Play with them. Seriously, take a turn. Enjoy an hour playing with those closest to you. Not only will your children think you are the coolest parent on the planet, you may come to understand why they love the game so much. At the very least, you will better understand what tickles you child’s fancy and have firsthand knowledge about their favorite hobby. You might even learn a bit of the game lingo, which you can trot out during dinner discussions to make a point that actually gets heard. And if you happen to try one of the online games that are currently all the rage, like Blizzard’s World of Warcraft, don’t be surprised if you find yourself sneaking turns while the children are out.

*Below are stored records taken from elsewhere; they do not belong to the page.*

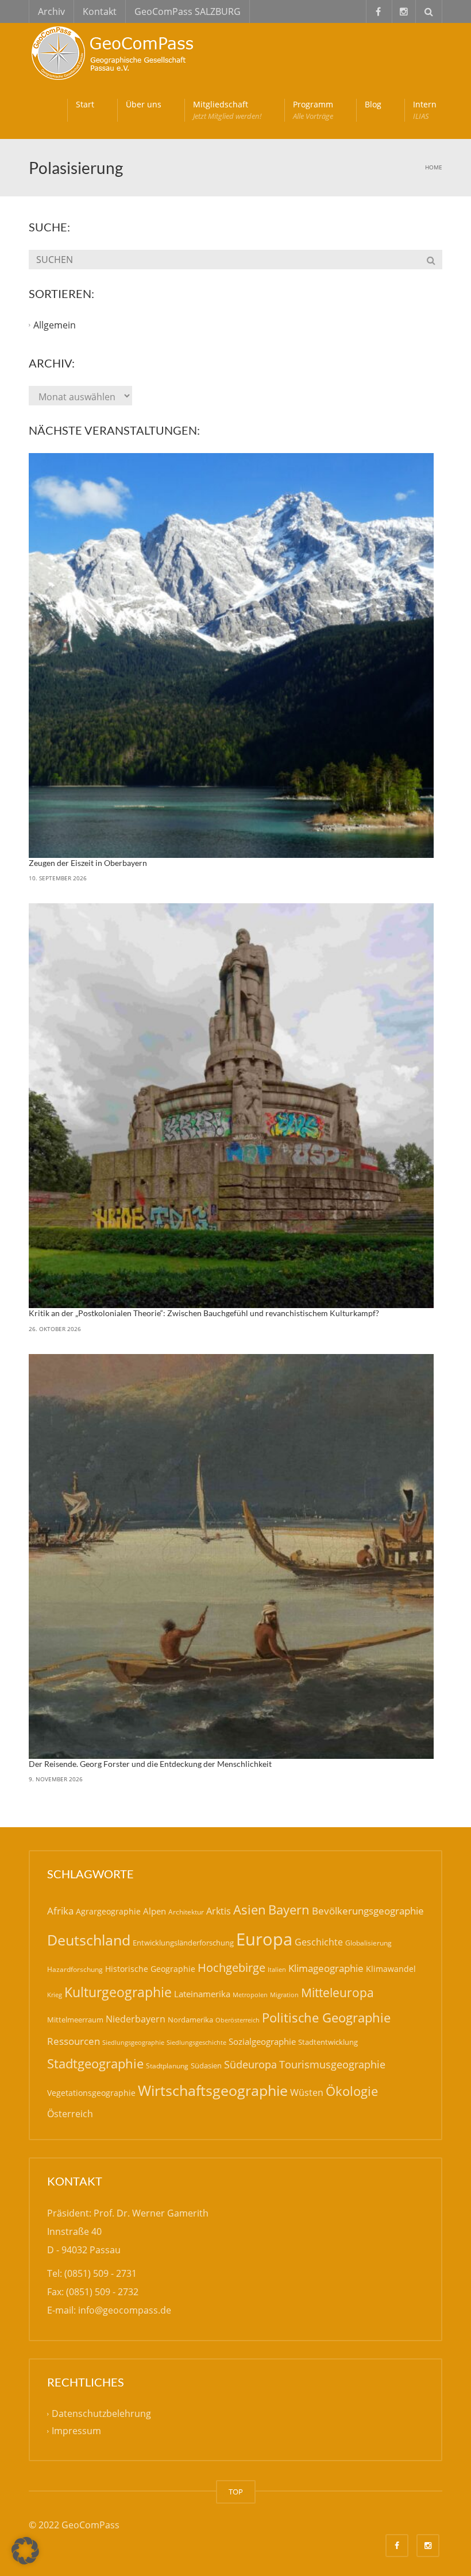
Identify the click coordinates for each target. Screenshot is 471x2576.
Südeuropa (250, 2064)
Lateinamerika (202, 1993)
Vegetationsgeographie (91, 2092)
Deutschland (88, 1940)
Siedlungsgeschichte (196, 2042)
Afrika (60, 1910)
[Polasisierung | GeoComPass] (115, 51)
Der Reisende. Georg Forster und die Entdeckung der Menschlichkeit (150, 1764)
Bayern (289, 1910)
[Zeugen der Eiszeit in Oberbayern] (231, 655)
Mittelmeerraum (75, 2019)
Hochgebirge (231, 1967)
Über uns (143, 104)
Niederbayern (135, 2019)
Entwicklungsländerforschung (183, 1942)
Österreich (70, 2113)
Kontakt (100, 11)
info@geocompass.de (124, 2310)
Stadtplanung (167, 2065)
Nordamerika (190, 2019)
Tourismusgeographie (332, 2064)
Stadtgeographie (95, 2063)
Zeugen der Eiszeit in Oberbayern (88, 863)
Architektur (186, 1912)
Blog (373, 104)
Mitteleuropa (337, 1993)
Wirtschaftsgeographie (213, 2090)
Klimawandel (391, 1968)
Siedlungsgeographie (133, 2042)
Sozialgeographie (262, 2041)
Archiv (51, 11)
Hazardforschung (75, 1969)
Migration (284, 1994)
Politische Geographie (326, 2017)
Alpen (154, 1911)
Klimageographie (326, 1968)
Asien (249, 1909)
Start (85, 104)
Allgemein (54, 325)
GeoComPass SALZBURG (187, 11)
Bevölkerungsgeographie (368, 1910)
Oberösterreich (237, 2020)
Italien (277, 1969)
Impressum (76, 2430)
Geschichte (319, 1942)
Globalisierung (368, 1943)
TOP (236, 2491)
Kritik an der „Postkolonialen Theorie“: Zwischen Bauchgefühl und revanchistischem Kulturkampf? (204, 1313)
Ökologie (352, 2091)
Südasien (206, 2065)
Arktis (218, 1910)
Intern (425, 110)
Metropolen (250, 1995)
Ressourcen (73, 2041)
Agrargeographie (108, 1911)
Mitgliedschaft (227, 110)
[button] (25, 2550)
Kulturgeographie (118, 1992)
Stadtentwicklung (328, 2042)
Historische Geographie (150, 1968)
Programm (313, 110)
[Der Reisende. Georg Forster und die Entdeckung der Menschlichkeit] (231, 1556)
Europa (264, 1939)
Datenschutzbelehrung (101, 2413)
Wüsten (306, 2092)
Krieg (54, 1994)
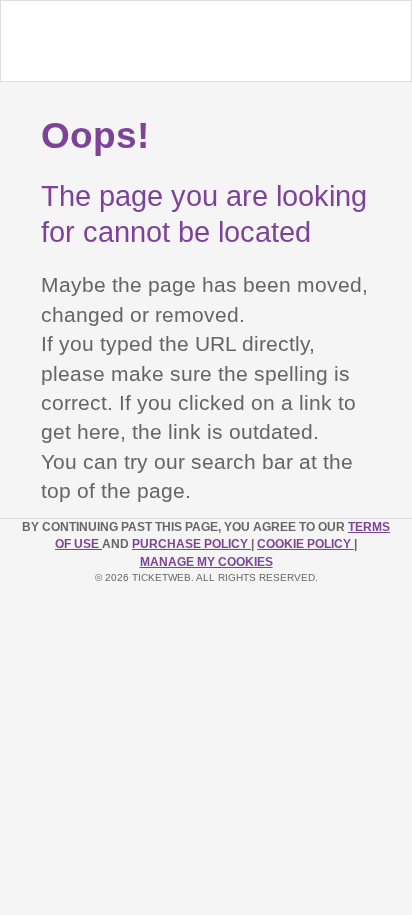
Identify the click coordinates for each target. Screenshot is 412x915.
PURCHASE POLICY (191, 544)
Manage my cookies (206, 562)
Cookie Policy (305, 544)
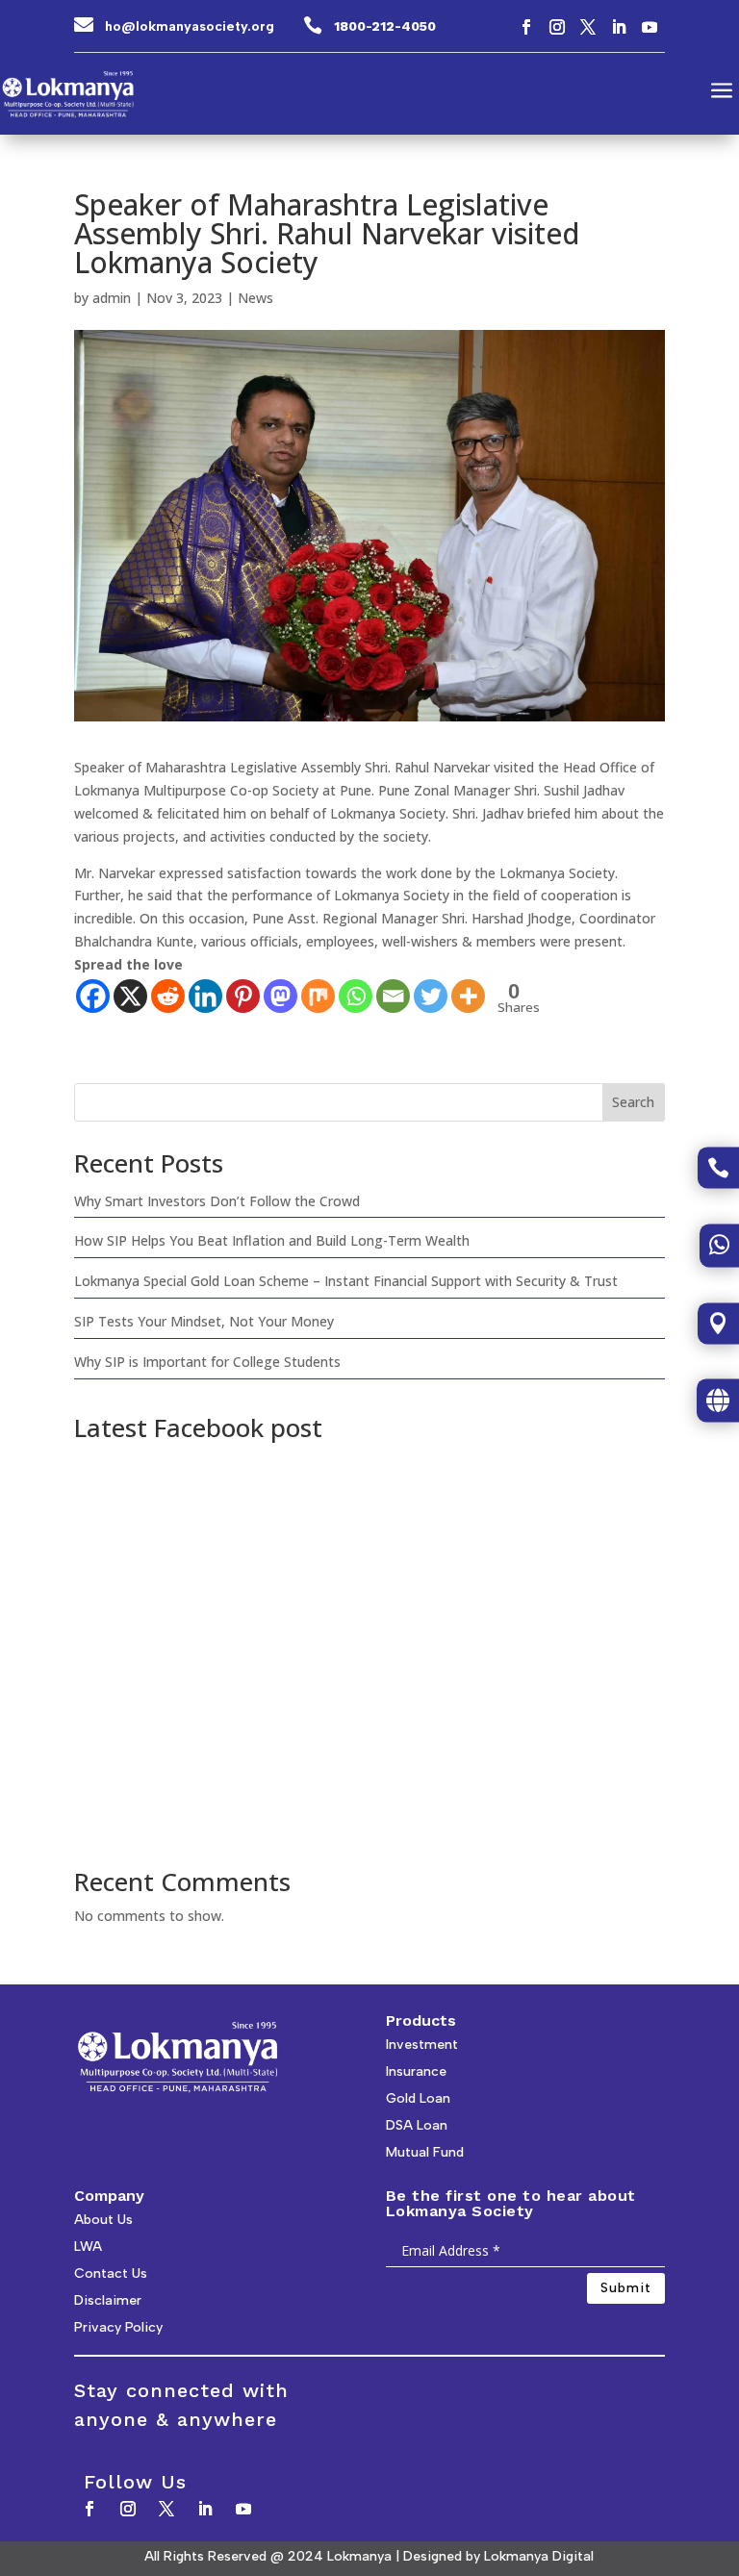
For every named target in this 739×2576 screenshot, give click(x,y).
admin (111, 298)
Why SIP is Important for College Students (207, 1361)
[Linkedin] (205, 996)
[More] (468, 996)
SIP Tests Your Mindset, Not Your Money (204, 1321)
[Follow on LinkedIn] (618, 27)
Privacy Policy (118, 2327)
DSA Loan (416, 2125)
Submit (625, 2288)
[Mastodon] (280, 996)
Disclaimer (107, 2300)
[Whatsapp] (355, 996)
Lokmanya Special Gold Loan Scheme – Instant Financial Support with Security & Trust (346, 1281)
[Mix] (318, 996)
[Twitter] (430, 996)
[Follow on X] (588, 27)
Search (633, 1102)
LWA (88, 2246)
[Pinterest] (243, 996)
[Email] (393, 996)
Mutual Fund (425, 2152)
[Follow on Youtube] (649, 27)
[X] (130, 996)
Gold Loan (418, 2098)
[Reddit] (168, 996)
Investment (422, 2044)
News (255, 298)
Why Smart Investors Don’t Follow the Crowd (217, 1201)
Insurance (416, 2071)
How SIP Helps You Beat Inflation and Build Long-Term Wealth (272, 1240)
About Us (103, 2219)
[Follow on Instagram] (557, 27)
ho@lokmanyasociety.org (189, 26)
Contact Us (110, 2273)
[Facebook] (93, 996)
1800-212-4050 (385, 26)
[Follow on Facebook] (526, 27)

Video gaming has grown up. The look and feel of today’s games bears little resemblance to the stick figures and simple graphics introduced in the late 70’s. They incorporate DVD quality video and audio. And the plots are as good as any New York Times best seller. Gone are the days when video game players were 90% male and under the age of 14. Many of today’s online games have announced their user demographics; about 35% are female and around 50% of players are older than 25 years of age…with many in their 30’s, 40’s and even older. And they have spawned a number of ancillary services and industries; gaming consoles, flight rudders for the pilot enthusiast, musical controllers like guitars that interface with games, as well as an entire industry where gamers buy and sell in-game items for real money. If you don’t believe it, Google the term “wow gold”. You will see hundreds of companies selling virtual money. As this article is being written, 1000g in the game World of Warcraft has a real world value of about ten US dollars. EpicToon.com, one of the premier selling sites, confirms that it is not uncommon for players to spend hundreds and even thousands of dollars on virtual currency, which they use to purchase assets in the game; items like mounts for riding, weapons, armor, crafting supplies, etc.
Be a hero in your children’s lives, just as they are virtual heroes in the video games they play daily.